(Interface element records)
┄┄┄┄┄┄┄┄┄┄┄┄┄┄┄┄┄┄┄┄

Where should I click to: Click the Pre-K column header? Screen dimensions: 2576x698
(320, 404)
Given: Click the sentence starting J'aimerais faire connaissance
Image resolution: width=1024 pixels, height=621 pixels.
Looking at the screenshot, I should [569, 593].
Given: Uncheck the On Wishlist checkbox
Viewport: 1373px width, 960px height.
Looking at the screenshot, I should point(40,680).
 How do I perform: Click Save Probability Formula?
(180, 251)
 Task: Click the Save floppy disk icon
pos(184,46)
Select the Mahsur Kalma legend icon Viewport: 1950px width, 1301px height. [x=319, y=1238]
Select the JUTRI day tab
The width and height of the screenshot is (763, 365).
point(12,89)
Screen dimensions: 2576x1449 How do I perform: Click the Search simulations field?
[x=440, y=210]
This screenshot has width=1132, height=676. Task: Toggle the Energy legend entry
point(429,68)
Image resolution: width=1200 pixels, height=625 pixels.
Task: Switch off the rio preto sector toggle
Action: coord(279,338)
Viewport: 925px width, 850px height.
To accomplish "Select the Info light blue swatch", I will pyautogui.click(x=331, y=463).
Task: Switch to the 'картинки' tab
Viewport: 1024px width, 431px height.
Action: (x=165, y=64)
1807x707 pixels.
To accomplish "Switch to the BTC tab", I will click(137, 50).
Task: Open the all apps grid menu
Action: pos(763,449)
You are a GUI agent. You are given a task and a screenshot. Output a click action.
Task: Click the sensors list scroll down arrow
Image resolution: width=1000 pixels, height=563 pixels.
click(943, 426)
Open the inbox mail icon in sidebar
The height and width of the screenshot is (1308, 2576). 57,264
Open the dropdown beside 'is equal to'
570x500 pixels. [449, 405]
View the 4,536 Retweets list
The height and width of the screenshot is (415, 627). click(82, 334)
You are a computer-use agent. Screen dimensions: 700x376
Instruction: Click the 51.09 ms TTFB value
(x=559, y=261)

┄┄┄┄┄┄┄┄┄┄┄┄┄┄┄┄┄┄┄┄

> _Job_
Collect every line of the entries above that contains the word "screenshot".

> _Solution to this problem_
Looking at the screenshot, I should [569, 593].
Looking at the screenshot, I should point(40,680).
The width and height of the screenshot is (763, 365).
This screenshot has width=1132, height=676. Task: Toggle the Energy legend entry
You are a GUI agent. You are given a task and a screenshot. Output a click action.
The height and width of the screenshot is (1308, 2576). 57,264
The height and width of the screenshot is (415, 627). click(82, 334)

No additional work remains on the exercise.